En 1945, elle peut enfin retourner au Maroc, alterne les séjours entre les deux pays, en restant les six mois d’hiver à Casablanca et en se rendant régulièrement à Marrakech où réside son fils Mathieu. Les Marocains la respectent infiniment, tout comme ils aimaient Lyautey, qui avait toujours fait preuve d’une grande délicatesse envers les populations et les dirigeants chérifiens. Interviewée par le journal Le Monde, elle livre une anecdote édifiante. Ayant emprunté une calèche pour rentrer chez elle, le cocher refuse le prix de la course, et lorsqu’elle dit merci, le vieil homme lui répond : « Non madame Maréchale, c’est moi qui te remercie de t’avoir conduite jusque chez toi. » Le 7 novembre 1946, le général Juin lui remet, au cours d’une cérémonie dans la Cour des Invalides, la médaille de Commandeur de la Légion d’Honneur.

En mai 1951, à Casablanca, elle reçoit la Médaille d’Or du Service de Santé des Armées.

Au printemps 1952, elle inaugure la foire exposition de Casablanca, et c’est peu après qu’elle se brise le col du fémur en faisant une mauvaise chute. Elle ne s’en remettra pas. Alitée, elle reçoit le  25 janvier 1953 la plaque de Grand Officier de la Légion d’Honneur, remise par le général Guillaume.

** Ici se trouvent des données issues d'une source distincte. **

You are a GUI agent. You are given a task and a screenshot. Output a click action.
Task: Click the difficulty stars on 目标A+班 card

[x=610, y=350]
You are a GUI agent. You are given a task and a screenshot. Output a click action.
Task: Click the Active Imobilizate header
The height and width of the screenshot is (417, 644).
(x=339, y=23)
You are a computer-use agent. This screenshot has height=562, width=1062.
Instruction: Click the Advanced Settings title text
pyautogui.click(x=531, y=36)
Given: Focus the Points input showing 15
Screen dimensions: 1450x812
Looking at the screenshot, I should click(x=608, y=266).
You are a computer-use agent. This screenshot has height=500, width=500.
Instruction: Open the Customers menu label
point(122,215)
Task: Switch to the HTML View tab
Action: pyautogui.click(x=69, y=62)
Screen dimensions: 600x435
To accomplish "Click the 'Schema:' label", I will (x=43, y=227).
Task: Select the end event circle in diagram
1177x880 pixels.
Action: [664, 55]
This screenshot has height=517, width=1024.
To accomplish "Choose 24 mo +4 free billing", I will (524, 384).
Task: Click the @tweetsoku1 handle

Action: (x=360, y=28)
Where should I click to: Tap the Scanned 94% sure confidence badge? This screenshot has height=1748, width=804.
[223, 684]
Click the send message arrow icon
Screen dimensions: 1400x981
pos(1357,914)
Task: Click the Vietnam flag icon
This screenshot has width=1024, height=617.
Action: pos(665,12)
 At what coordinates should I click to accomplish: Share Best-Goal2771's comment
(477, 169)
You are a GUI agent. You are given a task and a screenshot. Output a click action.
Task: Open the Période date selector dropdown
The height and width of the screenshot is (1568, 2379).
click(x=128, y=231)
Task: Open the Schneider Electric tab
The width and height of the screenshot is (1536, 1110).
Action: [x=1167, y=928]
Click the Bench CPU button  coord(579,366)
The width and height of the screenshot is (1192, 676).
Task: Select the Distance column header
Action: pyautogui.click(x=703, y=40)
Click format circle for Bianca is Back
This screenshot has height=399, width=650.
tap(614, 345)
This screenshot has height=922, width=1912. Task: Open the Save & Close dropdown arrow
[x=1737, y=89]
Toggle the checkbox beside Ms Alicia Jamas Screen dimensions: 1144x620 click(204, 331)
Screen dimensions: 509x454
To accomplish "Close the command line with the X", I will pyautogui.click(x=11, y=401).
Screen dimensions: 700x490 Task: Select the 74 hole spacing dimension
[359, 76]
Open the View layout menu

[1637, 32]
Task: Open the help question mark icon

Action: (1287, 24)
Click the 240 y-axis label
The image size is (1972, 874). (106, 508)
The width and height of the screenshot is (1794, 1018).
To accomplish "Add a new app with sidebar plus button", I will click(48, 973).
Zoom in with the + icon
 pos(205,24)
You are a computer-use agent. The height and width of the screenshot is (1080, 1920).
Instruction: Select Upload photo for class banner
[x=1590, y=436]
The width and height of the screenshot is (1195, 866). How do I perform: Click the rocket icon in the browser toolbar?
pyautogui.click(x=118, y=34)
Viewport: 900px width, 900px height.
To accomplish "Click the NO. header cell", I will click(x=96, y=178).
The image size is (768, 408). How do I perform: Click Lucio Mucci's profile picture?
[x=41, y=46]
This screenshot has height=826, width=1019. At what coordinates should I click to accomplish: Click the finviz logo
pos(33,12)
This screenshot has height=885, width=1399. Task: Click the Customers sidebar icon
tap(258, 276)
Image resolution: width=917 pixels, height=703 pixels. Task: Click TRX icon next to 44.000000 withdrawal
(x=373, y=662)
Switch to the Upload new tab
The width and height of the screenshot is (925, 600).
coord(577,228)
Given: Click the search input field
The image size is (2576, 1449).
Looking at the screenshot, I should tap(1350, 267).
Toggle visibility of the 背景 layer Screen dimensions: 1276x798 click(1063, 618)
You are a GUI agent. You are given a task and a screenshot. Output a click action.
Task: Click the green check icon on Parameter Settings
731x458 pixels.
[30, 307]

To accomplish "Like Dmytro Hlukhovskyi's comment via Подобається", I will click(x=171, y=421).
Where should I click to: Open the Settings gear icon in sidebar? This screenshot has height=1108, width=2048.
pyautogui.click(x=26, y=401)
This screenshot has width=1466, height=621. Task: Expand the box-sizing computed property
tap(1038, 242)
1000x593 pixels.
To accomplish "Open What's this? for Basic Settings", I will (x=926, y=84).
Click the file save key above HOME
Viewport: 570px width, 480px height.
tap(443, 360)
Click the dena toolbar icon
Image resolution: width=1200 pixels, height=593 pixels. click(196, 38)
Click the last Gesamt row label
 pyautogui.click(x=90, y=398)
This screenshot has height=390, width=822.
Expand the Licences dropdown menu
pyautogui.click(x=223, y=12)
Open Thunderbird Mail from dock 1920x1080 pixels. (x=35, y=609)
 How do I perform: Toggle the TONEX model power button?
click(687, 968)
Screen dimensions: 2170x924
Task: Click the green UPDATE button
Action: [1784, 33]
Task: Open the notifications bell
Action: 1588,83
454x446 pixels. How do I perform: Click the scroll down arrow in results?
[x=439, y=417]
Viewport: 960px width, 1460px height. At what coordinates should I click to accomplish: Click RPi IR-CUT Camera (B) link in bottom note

L’après-midi même, le vizir Si Kaddour Ben Ghabrit, mandaté par le Sultan, lui décerne la plaque de Grand Officier du Ouissam Alaouite.

Inès Lyautey décède le 9 février 1953, âgée de 91 ans.

Les obsèques, aussi grandioses qu’émouvantes, ont lieu d’abord à Casablanca, puis à Rabat en présence du prince héritier Moulay Hassan. Son corps est inhumé sous le mausolée où repose déjà son mari.

Lorsque le général de Gaulle fait rapatrier les cendres de Lyautey en France en mai 1961, les deux époux vont être séparés, contre leurs volontés testamentaires. Alors que le Maréchal a l’honneur d’être exposé sous le dôme des Invalides, le corps de sa femme est inhumé dans le petit cimetière de Thorey, sous la pierre tombale rapportée du Maroc. Plus tard, la famille choisira d’y ajouter les dépouilles de Pierre Lyautey et de son épouse.

Féministe, Inès de Bourgoing a formé avec Hubert Lyautey un couple étonnant de modernité, en restant active et indépendante, à une époque où les femmes étaient priées de rester dans l’ombre de leur époux, ce que Lyautey n’aurait pas supporté. Voilà pourquoi ils s’entendaient si bien, éprouvant l’un pour l’autre une profonde affection et beaucoup d’admiration.